REQUIRED TASK: Copy each of the following records line for line, changing nothing.

## start SUPPLIED MATERIAL

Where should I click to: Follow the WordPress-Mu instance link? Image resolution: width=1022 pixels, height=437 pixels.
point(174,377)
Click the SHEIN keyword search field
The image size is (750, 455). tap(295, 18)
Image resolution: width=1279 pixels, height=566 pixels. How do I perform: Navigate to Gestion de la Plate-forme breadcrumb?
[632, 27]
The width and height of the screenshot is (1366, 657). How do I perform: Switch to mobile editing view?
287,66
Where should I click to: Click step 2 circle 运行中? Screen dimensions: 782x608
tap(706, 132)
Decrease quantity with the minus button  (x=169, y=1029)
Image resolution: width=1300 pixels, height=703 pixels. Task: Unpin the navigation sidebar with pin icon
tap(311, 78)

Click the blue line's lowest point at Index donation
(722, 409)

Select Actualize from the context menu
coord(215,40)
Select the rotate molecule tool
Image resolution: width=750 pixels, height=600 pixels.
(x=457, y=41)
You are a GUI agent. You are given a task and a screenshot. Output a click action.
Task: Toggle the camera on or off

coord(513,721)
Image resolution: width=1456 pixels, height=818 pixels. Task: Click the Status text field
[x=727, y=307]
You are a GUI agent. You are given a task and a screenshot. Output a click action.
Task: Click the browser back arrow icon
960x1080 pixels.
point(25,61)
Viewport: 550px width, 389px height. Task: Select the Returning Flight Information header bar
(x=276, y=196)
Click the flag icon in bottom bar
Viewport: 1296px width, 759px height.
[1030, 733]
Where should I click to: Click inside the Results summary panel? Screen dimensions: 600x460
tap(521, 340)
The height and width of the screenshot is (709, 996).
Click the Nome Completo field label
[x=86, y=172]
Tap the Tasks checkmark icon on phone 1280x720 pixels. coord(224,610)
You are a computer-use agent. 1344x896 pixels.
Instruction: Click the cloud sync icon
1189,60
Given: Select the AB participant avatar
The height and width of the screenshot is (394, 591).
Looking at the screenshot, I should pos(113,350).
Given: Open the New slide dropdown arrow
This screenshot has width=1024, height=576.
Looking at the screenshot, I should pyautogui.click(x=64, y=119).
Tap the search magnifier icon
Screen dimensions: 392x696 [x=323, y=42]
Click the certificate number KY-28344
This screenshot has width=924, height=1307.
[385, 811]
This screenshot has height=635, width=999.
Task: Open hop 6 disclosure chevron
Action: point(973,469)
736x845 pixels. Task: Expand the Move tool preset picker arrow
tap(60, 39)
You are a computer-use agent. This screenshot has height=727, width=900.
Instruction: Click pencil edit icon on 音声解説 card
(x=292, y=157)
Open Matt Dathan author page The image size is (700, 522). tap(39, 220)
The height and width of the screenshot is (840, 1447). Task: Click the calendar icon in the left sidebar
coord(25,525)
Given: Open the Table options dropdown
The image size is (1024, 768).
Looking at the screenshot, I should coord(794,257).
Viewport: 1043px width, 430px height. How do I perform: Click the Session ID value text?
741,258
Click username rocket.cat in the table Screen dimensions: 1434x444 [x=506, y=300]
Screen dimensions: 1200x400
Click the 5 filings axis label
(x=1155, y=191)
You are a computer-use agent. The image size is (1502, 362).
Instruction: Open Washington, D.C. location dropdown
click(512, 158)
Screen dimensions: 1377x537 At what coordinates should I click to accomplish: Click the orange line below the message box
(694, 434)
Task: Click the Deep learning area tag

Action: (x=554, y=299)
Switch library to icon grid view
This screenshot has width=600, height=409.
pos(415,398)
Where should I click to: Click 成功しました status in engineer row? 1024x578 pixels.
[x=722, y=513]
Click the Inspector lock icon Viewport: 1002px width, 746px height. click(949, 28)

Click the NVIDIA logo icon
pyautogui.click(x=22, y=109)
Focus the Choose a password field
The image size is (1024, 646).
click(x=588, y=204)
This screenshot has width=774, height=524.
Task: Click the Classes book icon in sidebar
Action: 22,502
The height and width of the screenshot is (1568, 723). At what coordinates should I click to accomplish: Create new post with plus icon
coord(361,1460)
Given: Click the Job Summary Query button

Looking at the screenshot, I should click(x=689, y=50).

## end SUPPLIED MATERIAL

SOLUTION BELOW:
Where should I click to: Follow the WordPress-Mu instance link? Image resolution: width=1022 pixels, height=437 pixels.
point(174,377)
Click the SHEIN keyword search field
The image size is (750, 455). tap(295, 18)
Image resolution: width=1279 pixels, height=566 pixels. How do I perform: Navigate to Gestion de la Plate-forme breadcrumb?
[632, 27]
The width and height of the screenshot is (1366, 657). How do I perform: Switch to mobile editing view?
287,66
Where should I click to: Click step 2 circle 运行中? Screen dimensions: 782x608
tap(706, 132)
Decrease quantity with the minus button  (x=169, y=1029)
Image resolution: width=1300 pixels, height=703 pixels. Task: Unpin the navigation sidebar with pin icon
tap(311, 78)

Click the blue line's lowest point at Index donation
(722, 409)

Select Actualize from the context menu
coord(215,40)
Select the rotate molecule tool
Image resolution: width=750 pixels, height=600 pixels.
(x=457, y=41)
You are a GUI agent. You are given a task and a screenshot. Output a click action.
Task: Toggle the camera on or off

coord(513,721)
Image resolution: width=1456 pixels, height=818 pixels. Task: Click the Status text field
[x=727, y=307]
You are a GUI agent. You are given a task and a screenshot. Output a click action.
Task: Click the browser back arrow icon
960x1080 pixels.
point(25,61)
Viewport: 550px width, 389px height. Task: Select the Returning Flight Information header bar
(x=276, y=196)
Click the flag icon in bottom bar
Viewport: 1296px width, 759px height.
[1030, 733]
Where should I click to: Click inside the Results summary panel? Screen dimensions: 600x460
tap(521, 340)
The height and width of the screenshot is (709, 996).
Click the Nome Completo field label
[x=86, y=172]
Tap the Tasks checkmark icon on phone 1280x720 pixels. coord(224,610)
You are a computer-use agent. 1344x896 pixels.
Instruction: Click the cloud sync icon
1189,60
Given: Select the AB participant avatar
The height and width of the screenshot is (394, 591).
Looking at the screenshot, I should pos(113,350).
Given: Open the New slide dropdown arrow
This screenshot has width=1024, height=576.
Looking at the screenshot, I should pyautogui.click(x=64, y=119).
Tap the search magnifier icon
Screen dimensions: 392x696 [x=323, y=42]
Click the certificate number KY-28344
This screenshot has width=924, height=1307.
[385, 811]
This screenshot has height=635, width=999.
Task: Open hop 6 disclosure chevron
Action: point(973,469)
736x845 pixels. Task: Expand the Move tool preset picker arrow
tap(60, 39)
You are a computer-use agent. This screenshot has height=727, width=900.
Instruction: Click pencil edit icon on 音声解説 card
(x=292, y=157)
Open Matt Dathan author page The image size is (700, 522). tap(39, 220)
The height and width of the screenshot is (840, 1447). Task: Click the calendar icon in the left sidebar
coord(25,525)
Given: Open the Table options dropdown
The image size is (1024, 768).
Looking at the screenshot, I should coord(794,257).
Viewport: 1043px width, 430px height. How do I perform: Click the Session ID value text?
741,258
Click username rocket.cat in the table Screen dimensions: 1434x444 [x=506, y=300]
Screen dimensions: 1200x400
Click the 5 filings axis label
(x=1155, y=191)
You are a computer-use agent. The image size is (1502, 362).
Instruction: Open Washington, D.C. location dropdown
click(512, 158)
Screen dimensions: 1377x537 At what coordinates should I click to accomplish: Click the orange line below the message box
(694, 434)
Task: Click the Deep learning area tag

Action: (x=554, y=299)
Switch library to icon grid view
This screenshot has width=600, height=409.
pos(415,398)
Where should I click to: Click 成功しました status in engineer row? 1024x578 pixels.
[x=722, y=513]
Click the Inspector lock icon Viewport: 1002px width, 746px height. click(949, 28)

Click the NVIDIA logo icon
pyautogui.click(x=22, y=109)
Focus the Choose a password field
The image size is (1024, 646).
click(x=588, y=204)
This screenshot has width=774, height=524.
Task: Click the Classes book icon in sidebar
Action: 22,502
The height and width of the screenshot is (1568, 723). At what coordinates should I click to accomplish: Create new post with plus icon
coord(361,1460)
Given: Click the Job Summary Query button

Looking at the screenshot, I should click(x=689, y=50).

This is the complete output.